Whistleblowers can find themselves becoming alien for NHS organisations they are devoted to.
Often, there is a ‘clipboard mentality’ where ‘colleagues’ will raise issues to discredit the whistleblowers. Often these ‘colleagues’ are protecting their own back. Regulators should not collude in such initiatives.
And yet it is clear that the Public Interest Disclosure Act 1998 fails both patients and whistleblowers.
There are ways to bring about change. Most often regulation is not in fact the answer.
A cultural change is definitely needed, and this appears to go beyond corrective mechanisms through English jurisprudence.
This in the alternative requires staff and patients from within the NHS prioritising speaking out safely.
The information which can be provided by ‘speaking out safely’ should be treated like gold dust – and be used for improvement for patient safety in the NHS, as well as in the performance management of all clinicians involved.
Arguably the precise information is much more useful than an estimate such as the ‘hospital standardised mortality ratio’ which does not operate on a case-by-case basis anyway.
A new-found desire to speak openly might also include a wider policy discussion about safe staffing levels. Regulating a minimum staffing level might shut down important debates about ‘what is safe’, such as the skill mix etc. And yet there are equally important issues about how to prioritise this in the law.

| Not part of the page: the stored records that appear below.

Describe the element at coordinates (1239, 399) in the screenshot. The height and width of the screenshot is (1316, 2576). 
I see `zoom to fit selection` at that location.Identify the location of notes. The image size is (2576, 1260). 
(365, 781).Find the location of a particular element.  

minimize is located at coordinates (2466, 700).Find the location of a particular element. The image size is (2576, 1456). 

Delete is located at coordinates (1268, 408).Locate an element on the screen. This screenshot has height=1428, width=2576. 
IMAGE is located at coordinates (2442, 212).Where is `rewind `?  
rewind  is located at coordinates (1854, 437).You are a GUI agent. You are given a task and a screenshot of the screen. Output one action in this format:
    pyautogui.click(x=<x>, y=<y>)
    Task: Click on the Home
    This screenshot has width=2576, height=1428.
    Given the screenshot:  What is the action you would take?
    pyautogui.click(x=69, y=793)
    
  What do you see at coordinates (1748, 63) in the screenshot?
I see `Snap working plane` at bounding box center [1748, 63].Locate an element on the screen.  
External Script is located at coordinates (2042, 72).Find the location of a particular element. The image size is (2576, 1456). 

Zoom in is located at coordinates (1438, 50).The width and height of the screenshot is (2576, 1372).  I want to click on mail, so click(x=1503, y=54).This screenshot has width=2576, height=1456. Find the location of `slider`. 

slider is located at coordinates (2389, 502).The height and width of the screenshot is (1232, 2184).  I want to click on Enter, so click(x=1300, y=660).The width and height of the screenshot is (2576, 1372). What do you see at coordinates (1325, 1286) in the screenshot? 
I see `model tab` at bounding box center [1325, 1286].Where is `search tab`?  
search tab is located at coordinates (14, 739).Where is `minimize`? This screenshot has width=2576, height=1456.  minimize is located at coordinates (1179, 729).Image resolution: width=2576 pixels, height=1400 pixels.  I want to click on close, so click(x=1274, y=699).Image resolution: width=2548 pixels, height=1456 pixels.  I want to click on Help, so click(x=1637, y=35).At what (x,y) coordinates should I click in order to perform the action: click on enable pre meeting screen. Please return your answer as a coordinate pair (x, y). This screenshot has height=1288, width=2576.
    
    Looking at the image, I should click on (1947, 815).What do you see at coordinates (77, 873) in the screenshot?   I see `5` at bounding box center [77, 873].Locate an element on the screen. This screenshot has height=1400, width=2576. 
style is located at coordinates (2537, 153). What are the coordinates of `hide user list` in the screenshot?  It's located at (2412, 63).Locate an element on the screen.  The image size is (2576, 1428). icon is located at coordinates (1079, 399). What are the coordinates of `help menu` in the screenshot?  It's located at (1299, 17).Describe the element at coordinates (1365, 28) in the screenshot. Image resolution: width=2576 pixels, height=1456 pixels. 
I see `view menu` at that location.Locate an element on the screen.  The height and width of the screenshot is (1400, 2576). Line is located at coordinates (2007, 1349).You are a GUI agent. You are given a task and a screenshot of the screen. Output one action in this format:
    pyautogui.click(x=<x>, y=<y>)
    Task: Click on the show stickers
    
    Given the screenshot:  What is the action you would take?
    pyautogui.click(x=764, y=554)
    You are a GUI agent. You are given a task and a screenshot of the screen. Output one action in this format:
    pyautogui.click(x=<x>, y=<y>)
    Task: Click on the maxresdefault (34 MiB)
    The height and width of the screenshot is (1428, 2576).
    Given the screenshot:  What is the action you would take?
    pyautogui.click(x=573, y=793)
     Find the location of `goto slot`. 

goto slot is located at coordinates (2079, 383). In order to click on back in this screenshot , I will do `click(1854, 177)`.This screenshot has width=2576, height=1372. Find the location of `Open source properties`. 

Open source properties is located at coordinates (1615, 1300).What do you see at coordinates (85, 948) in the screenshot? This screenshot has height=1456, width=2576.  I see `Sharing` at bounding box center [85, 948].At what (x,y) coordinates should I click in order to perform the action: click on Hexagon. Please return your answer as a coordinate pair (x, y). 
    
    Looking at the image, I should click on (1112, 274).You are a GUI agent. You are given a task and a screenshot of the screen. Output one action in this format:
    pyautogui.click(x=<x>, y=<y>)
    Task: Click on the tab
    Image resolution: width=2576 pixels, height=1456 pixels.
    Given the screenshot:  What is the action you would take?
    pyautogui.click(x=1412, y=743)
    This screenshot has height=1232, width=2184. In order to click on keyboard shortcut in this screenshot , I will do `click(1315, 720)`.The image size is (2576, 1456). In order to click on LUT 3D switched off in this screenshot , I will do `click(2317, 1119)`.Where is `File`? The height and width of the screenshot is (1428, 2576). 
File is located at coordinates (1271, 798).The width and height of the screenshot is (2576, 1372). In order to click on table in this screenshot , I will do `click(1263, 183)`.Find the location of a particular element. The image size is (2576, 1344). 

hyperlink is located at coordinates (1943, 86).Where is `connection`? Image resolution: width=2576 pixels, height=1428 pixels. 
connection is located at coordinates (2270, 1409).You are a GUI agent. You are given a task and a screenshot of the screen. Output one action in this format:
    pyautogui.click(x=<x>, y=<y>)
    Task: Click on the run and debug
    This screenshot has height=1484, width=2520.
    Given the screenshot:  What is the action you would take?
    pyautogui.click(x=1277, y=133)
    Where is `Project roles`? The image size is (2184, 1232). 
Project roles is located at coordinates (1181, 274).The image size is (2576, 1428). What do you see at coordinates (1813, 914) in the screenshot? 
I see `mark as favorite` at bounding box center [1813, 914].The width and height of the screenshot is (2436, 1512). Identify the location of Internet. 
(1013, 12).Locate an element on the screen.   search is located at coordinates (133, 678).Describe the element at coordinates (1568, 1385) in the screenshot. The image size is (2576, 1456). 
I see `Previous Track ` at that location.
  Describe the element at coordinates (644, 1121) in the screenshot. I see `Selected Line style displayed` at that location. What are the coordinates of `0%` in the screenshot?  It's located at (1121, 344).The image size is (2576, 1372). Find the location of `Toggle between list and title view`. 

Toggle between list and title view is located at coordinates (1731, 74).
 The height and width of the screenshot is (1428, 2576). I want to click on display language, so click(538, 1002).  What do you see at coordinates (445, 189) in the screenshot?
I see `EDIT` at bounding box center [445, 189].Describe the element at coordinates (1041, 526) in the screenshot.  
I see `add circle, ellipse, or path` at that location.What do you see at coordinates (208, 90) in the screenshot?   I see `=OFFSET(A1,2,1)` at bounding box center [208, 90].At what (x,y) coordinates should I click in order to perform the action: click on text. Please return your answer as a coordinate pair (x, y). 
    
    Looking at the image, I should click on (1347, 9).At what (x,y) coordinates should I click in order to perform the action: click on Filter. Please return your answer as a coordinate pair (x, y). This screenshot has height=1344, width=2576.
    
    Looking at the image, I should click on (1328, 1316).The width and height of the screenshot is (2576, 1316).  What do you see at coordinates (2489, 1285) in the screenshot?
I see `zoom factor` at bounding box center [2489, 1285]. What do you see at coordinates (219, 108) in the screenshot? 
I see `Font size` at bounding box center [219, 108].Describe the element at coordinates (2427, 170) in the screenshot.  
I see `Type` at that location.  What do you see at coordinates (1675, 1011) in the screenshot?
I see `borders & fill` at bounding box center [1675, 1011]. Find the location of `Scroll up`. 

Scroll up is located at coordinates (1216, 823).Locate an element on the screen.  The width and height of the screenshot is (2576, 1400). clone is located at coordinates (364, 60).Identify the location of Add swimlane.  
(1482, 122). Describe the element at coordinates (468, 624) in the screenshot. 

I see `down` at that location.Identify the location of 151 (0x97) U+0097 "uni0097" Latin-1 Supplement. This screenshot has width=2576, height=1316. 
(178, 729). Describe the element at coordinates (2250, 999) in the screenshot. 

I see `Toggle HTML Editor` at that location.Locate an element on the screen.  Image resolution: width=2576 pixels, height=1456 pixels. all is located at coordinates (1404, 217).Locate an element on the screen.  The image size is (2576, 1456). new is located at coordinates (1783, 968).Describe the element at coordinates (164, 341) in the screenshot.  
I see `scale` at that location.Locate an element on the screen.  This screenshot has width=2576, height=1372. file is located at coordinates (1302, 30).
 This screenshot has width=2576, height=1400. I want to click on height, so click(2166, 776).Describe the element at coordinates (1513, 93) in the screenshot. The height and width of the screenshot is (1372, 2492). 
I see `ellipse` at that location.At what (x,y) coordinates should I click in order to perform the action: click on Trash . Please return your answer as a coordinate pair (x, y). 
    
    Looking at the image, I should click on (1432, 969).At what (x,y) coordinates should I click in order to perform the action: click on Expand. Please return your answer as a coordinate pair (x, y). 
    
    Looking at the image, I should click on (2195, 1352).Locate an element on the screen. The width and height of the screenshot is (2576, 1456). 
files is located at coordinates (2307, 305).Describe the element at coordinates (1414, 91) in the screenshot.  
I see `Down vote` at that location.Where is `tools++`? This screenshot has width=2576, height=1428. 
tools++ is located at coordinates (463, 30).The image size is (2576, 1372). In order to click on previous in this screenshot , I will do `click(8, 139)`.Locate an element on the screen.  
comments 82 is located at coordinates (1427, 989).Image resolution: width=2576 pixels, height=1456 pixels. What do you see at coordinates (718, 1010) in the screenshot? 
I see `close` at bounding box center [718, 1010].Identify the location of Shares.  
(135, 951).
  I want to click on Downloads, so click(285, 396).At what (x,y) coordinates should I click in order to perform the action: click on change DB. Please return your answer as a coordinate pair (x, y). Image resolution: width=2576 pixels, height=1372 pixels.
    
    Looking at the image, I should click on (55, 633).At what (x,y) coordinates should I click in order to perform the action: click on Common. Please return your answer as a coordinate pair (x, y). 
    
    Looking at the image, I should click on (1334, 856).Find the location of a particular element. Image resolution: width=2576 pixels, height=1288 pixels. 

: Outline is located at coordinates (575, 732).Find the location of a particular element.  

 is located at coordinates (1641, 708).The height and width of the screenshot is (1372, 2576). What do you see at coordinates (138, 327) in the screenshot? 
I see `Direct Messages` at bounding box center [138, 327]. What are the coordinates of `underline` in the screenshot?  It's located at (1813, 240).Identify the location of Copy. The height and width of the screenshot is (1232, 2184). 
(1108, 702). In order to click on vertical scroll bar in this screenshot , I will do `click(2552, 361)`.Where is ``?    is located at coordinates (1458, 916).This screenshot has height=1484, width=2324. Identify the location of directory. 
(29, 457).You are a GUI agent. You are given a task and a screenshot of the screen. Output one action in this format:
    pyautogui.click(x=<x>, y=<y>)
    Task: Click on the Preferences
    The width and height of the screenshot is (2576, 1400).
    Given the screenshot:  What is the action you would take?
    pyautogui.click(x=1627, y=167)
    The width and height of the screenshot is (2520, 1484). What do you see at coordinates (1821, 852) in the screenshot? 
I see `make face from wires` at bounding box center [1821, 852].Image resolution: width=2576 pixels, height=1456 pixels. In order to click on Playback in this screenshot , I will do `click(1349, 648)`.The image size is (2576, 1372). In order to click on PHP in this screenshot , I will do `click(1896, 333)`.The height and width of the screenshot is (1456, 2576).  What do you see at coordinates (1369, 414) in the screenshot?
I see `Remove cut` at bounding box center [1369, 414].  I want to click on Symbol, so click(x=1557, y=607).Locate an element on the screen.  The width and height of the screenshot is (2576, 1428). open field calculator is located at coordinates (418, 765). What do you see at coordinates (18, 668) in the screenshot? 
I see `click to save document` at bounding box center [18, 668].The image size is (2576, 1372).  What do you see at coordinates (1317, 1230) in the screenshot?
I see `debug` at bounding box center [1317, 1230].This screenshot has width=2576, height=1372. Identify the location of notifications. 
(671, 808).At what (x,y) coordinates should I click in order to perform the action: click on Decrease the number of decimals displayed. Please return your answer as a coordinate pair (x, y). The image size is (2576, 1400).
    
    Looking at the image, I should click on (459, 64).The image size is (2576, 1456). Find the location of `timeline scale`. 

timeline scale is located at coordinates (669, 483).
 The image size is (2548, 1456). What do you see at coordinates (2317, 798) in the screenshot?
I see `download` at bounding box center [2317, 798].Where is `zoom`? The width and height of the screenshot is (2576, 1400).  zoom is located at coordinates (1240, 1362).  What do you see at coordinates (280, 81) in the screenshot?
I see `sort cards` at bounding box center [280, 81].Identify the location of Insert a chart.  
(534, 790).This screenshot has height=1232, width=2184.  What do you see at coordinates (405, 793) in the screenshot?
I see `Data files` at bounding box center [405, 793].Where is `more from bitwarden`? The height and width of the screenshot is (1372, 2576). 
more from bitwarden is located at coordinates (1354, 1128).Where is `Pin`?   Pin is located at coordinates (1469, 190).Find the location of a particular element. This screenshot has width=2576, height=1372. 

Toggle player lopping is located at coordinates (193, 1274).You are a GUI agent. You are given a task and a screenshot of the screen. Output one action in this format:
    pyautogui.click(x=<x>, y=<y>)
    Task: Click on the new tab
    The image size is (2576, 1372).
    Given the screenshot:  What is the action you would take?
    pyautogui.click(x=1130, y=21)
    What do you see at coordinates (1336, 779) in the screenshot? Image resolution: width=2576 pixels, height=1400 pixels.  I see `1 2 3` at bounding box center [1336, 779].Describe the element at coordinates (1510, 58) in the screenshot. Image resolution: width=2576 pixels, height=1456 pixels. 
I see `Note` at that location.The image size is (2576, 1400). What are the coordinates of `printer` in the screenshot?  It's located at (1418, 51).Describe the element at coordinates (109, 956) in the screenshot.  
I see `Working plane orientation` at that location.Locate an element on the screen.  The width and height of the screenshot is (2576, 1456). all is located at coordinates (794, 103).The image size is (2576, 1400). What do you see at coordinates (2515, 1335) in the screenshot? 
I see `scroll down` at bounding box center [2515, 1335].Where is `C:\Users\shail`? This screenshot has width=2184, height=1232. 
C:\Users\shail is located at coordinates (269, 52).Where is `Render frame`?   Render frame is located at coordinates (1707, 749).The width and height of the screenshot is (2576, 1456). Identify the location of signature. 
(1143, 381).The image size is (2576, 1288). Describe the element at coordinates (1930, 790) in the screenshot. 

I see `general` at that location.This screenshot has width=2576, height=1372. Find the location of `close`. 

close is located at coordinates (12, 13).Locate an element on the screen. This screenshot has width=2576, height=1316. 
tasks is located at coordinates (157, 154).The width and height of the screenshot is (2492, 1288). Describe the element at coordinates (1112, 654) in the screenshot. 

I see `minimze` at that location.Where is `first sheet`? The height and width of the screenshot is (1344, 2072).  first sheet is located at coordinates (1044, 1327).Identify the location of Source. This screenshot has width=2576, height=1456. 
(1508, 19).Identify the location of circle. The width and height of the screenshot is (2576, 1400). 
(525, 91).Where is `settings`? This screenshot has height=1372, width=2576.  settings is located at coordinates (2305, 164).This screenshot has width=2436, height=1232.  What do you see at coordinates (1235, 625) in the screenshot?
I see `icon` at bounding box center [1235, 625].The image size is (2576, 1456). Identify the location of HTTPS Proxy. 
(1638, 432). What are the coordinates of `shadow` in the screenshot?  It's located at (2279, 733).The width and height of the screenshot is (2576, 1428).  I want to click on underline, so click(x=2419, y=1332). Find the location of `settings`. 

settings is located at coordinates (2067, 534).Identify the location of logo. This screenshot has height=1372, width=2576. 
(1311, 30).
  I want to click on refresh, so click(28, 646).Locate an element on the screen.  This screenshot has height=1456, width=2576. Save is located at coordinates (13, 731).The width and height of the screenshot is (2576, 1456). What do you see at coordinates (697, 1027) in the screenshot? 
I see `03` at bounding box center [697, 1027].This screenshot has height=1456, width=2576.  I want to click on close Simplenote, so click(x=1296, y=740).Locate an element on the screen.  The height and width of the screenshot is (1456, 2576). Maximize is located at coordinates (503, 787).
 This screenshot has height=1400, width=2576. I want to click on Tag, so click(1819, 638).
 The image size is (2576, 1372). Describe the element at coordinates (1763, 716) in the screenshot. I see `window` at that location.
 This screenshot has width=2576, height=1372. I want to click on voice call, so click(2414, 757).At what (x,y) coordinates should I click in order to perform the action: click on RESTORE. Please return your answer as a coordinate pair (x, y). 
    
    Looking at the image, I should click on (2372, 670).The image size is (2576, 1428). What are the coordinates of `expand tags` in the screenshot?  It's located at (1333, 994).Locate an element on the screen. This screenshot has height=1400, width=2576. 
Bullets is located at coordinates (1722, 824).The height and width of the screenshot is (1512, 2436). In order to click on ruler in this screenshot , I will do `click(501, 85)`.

The hypothesis that unsafe staffing levels or poor resources generally lead to poor patient safety in some foci of the NHS has not been rejected yet. It’s essential that managers allow staff to be listened to, if they have genuine concerns. Not everything is vexatious.
Most of all, society has to be seen to reward those people who have been strong in putting the patient first.
Small steps such as Trusts in England supporting the Nursing Times’ “Speak Out Safely” campaign are important.
Critically, such support is vital, whatever political ideology you hail from.
It could well be that the parliamentary draftsmen produce a disruptive innovation in jurisprudence, such that speaking out safely is correctly valued in the English law, and thenceforth in the behaviour of the NHS.
Hopefully, an initial move with the recent drafting of a clause of the “legal duty of candour” in the Care Bill (2013) we will begin to see a fundamental change in approach at last.